サービス販売に重点を置いた「ピーシーデポスマートライフ店」への転換を進めていた

ピーシーデポコーポレーション(PCデポ)は11月8日、2017年3月期の連結業績予想を下方修正すると発表した。売上高を当初予想の540億円から455億円に引き下げる。営業利益、経常利益も、当初予想から40.0%減を見込む。

同日に発表した、2017年3月期第2四半期決算は、前年同期に比べ減収増益。売上高は238億4700万円、営業利益は23億円、経常利益は23億5700万円だった。

ソリューションサービス販売を強化し、2014年度以降、3期連続で営業利益を更新。今年度も、当初計画に対し、おおむね順調に推移してきた。しかし、8月半ば、月額会員制のサポートサービス「プレミアムサービス」の解約をめぐり、高額な契約解除料に不満を持った男性のTwitterのツイートをきっかけに批判が相次いだ。すぐに70歳以上の加入者の無償解除に応じるなどの対策を発表したが、結果的に火に油を注ぐ結果となり、にわかに「炎上」の騒ぎとなった。

この問題の発生後、販売から品質管理部門へのスタッフの配置転換、新聞折込広告など積極的な販売活動の自粛によって、商品の販売が減少。さらに、ソリューションサービスのうち、技術サポートやサービス一体型商品の販売が減少し、既存店売上高は前年比100%の計画に対し、96.9%にとどまった。この減少傾向が引き続き、継続すると見込まれることから、通期の業績予想を修正することにした。

月額会員制のサポートサービス「プレミアムサービス」の通期の売上高は、コース変更や退会によって月額単価が減少するため、当初の計画を下回るものの、前年比増を見込む。

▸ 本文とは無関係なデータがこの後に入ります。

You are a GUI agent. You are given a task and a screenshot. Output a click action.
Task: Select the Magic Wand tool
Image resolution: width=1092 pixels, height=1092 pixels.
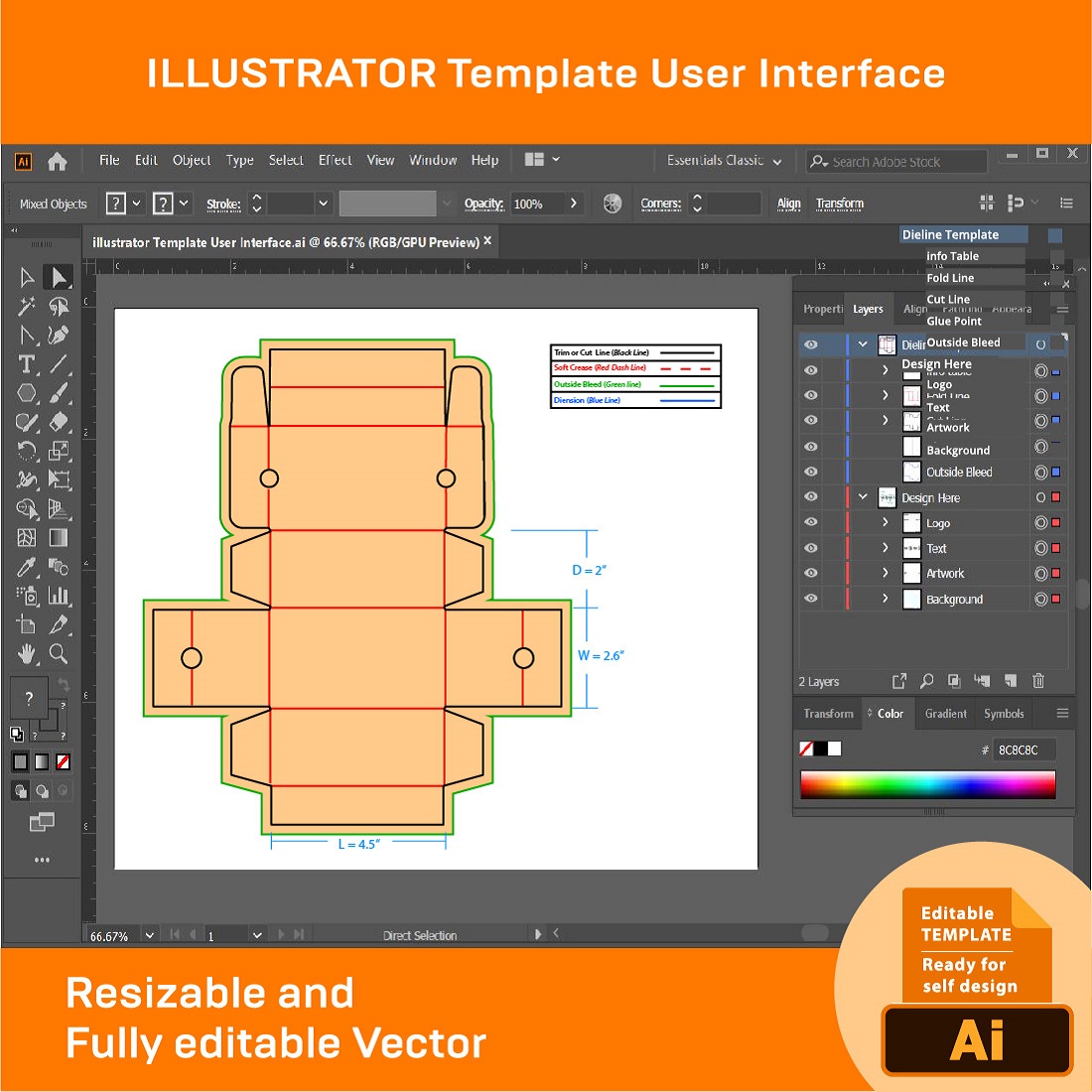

また、ソリューションサービス全体の売上高は前年比100%、下期だけでは同86%にとどまると見込む。

一連の問題の経営責任を明確にするため、野島隆久社長は、12月から2017年2月まで役員報酬の月額20%を自主返上する。今期は、既存会員のサポートを優先しつつ、質管理体制の強化を推進し、信頼回復に努めていくとしている。

「プレミアムサービス」の主なターゲットである高齢者やPC初心者は、SNSをあまり活用しておらず、騒動自体を知らないため、顧客離れや業績悪化にはつながらない、との見方もあったが、テレビが後追い報道したこともあり、販売不振につながった。11月中旬をめどに、自粛していた販売促進活動を徐々に再開するという。今後の推移が注目される。(BCN・嵯峨野 芙美)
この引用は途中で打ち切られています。